Gambling addiction: a panic at odds with reality

Top doctors, business consultants and officials reckon we could all end up enslaved by the slot machines. Wanna bet?

James Woudhuysen

Topics Politics

Last Monday, the British Medical Association joined the UK’s growing controversy about gambling. In a 50-page report, the BMA’s Board of Science, if you please, asserted – without argument – that gambling can be an addiction. As a result, gambling firms should pay at least £10m a year to fund research, prevention, intervention, and treatment programmes around ‘problem’ gambling. (1)

On the same day, the BMA found a sympathetic ally. Business and IT consultants Morse reported the results of a survey among 664 office workers. Nearly one in three of those workers, researchers commissioned by Morse found, gamble at least once a week for at least 15 minutes during work time. Online gamblers at work were most likely to be men (38 per cent) and almost half (46 per cent) were aged 25-34. On the other hand, 76 per cent of female office workers and 83 per cent of 55-64 year olds were found ‘admitting’ that they had placed a bet online with the National Lottery at work. Altogether, Morse contended, these kinds of practices cost UK businesses no less than £306m a year. (2)
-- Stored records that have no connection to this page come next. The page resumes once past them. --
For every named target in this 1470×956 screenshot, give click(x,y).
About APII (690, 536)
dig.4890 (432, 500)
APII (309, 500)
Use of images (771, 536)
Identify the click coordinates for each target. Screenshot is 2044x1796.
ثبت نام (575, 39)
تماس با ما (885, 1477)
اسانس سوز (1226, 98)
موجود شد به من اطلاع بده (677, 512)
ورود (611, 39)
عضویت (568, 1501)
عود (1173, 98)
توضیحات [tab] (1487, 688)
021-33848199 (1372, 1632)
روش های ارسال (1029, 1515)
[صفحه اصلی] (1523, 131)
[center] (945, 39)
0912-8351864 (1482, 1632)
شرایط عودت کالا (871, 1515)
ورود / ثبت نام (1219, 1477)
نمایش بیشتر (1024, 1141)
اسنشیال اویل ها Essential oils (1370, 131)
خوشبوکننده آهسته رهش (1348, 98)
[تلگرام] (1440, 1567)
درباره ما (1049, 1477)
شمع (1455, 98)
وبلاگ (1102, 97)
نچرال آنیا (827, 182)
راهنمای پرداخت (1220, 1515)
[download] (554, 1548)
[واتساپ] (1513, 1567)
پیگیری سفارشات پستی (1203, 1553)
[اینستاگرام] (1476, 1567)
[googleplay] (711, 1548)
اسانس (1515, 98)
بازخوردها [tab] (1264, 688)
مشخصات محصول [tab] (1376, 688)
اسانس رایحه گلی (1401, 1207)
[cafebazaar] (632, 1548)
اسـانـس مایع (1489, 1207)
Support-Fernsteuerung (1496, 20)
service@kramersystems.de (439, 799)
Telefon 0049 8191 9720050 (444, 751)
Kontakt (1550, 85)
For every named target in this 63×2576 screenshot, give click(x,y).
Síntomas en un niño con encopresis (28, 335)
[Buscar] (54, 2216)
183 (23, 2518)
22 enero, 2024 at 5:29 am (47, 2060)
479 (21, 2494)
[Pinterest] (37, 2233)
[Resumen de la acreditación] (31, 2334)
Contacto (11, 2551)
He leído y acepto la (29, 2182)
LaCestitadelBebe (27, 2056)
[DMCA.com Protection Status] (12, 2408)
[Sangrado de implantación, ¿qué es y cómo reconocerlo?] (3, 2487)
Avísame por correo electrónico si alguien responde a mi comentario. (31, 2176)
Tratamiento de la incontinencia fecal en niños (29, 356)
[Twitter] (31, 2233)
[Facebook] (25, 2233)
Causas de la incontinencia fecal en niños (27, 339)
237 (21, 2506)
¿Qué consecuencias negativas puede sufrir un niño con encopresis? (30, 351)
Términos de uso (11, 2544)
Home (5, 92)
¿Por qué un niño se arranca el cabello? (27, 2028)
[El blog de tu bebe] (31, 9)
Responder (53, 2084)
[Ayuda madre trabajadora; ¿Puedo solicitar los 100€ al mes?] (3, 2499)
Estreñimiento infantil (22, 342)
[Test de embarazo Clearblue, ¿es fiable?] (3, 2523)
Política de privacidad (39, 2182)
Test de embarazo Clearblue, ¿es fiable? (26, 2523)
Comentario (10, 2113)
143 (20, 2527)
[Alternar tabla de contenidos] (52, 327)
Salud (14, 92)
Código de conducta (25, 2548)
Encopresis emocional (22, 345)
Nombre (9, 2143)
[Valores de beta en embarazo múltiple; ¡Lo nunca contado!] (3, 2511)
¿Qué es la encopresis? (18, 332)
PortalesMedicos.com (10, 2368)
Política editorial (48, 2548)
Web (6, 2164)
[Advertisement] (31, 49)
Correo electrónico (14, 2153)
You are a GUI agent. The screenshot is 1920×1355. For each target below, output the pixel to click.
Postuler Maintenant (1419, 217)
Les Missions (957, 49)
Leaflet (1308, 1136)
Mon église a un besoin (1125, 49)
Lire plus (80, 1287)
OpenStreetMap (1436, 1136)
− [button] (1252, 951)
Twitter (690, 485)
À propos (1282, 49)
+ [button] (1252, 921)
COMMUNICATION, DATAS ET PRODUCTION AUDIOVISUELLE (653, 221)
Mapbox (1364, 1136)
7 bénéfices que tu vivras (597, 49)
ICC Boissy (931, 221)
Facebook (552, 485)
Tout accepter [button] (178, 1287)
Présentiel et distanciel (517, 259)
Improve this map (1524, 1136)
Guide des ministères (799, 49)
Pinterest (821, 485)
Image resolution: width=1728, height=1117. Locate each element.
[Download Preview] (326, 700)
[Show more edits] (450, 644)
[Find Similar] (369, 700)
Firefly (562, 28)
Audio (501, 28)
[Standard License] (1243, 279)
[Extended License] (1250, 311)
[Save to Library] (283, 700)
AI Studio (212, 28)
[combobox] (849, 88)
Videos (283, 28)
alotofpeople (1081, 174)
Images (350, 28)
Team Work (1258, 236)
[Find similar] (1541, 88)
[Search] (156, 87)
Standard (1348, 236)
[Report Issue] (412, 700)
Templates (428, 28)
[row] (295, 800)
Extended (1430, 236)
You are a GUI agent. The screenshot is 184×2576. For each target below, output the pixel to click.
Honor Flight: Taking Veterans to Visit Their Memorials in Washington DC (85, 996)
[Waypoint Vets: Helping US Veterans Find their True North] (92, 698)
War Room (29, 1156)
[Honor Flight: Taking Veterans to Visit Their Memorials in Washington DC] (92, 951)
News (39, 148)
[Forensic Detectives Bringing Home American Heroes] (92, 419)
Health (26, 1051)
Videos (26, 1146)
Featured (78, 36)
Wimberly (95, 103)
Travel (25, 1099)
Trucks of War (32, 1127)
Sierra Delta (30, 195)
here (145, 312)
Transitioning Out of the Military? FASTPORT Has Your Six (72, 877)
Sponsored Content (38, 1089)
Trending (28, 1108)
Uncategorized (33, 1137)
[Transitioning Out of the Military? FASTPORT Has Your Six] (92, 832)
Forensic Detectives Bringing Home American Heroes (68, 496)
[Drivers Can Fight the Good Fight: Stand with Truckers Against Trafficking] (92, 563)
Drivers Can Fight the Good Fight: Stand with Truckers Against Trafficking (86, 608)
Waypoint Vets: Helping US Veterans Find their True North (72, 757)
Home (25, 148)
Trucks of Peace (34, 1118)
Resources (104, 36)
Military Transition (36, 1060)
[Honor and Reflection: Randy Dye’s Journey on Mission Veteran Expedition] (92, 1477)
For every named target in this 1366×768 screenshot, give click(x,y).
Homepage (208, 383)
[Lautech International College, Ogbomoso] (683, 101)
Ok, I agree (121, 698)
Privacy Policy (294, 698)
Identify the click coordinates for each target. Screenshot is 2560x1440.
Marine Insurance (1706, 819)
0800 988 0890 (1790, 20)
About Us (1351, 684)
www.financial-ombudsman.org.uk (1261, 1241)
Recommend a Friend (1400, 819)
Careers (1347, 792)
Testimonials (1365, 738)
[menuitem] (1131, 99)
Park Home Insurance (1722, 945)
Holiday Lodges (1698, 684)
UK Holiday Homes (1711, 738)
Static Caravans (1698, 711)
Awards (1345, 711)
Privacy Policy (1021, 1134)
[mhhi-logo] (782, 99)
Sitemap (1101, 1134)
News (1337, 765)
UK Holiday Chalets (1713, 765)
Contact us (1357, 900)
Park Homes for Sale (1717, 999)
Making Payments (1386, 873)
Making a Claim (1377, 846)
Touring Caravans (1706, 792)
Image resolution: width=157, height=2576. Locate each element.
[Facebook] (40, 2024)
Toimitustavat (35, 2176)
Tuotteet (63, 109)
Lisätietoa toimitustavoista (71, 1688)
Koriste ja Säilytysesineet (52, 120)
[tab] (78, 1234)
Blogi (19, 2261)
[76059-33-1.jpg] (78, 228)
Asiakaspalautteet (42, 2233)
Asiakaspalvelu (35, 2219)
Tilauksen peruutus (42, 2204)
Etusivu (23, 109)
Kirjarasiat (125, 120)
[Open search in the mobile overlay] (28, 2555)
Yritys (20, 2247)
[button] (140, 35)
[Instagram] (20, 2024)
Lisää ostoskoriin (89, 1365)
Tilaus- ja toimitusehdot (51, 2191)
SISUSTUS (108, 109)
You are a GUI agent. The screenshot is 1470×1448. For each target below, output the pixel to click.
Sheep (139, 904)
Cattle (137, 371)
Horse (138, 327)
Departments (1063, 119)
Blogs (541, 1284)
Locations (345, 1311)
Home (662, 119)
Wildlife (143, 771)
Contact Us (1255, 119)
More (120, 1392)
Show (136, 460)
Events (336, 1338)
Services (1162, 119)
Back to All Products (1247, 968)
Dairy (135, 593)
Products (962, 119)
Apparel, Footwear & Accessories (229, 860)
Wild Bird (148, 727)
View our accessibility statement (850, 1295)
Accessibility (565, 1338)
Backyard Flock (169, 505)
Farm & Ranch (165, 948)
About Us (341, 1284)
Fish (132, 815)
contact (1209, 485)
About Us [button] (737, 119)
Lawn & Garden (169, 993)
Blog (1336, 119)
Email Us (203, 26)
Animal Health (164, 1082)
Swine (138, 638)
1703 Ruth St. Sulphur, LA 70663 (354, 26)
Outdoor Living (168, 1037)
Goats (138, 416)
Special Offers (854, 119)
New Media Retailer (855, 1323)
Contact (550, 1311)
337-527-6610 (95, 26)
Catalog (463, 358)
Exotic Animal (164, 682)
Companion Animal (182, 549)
By Tuesday, concern about online gambling erupted in the US, with simultaneous criminal charges being laid against the two Canadian founders of Neteller, an IT firm that specialises not in the provision of gambling services, but merely in processing payments made by online gamblers. Their putative offence? Money-laundering. The wider significance of their predicament now? They face perhaps 20 years in prison, so ferociously do the US attorneys want to uphold the illegality of online gambling in their country and penalise online gambling operators setting foot in the US. Already, leaders of firms such as BetonSport and Sportingbet have been arrested in the US. (3) In November 2006 US legislators passed a Bill prohibiting the use of credit cards, cheques and electronic transfers for online gaming. This week, there’s news that the US Department of Justice has issued subpoenas to major international banks, accountancy firms and lawyers, requiring them to divulge all their dealings with gambling firms.

In Macau, casinos are ready to surpass Las Vegas in revenues. In Singapore, a Malaysian gaming group plans to build a $3bn gambling and leisure complex. With UK culture secretary Tessa Jowell’s Casino Advisory Panel deciding, very soon, on the location of Britain’s first 5000m2 super-casino, worldwide official worries over gambling in general and online gambling in particular can only grow. The one thing we can bet on is that the whole furore about gambling will only make more indelible those portraits of human beings that highlight their vulnerability, their lack of self-control and their horrific habits.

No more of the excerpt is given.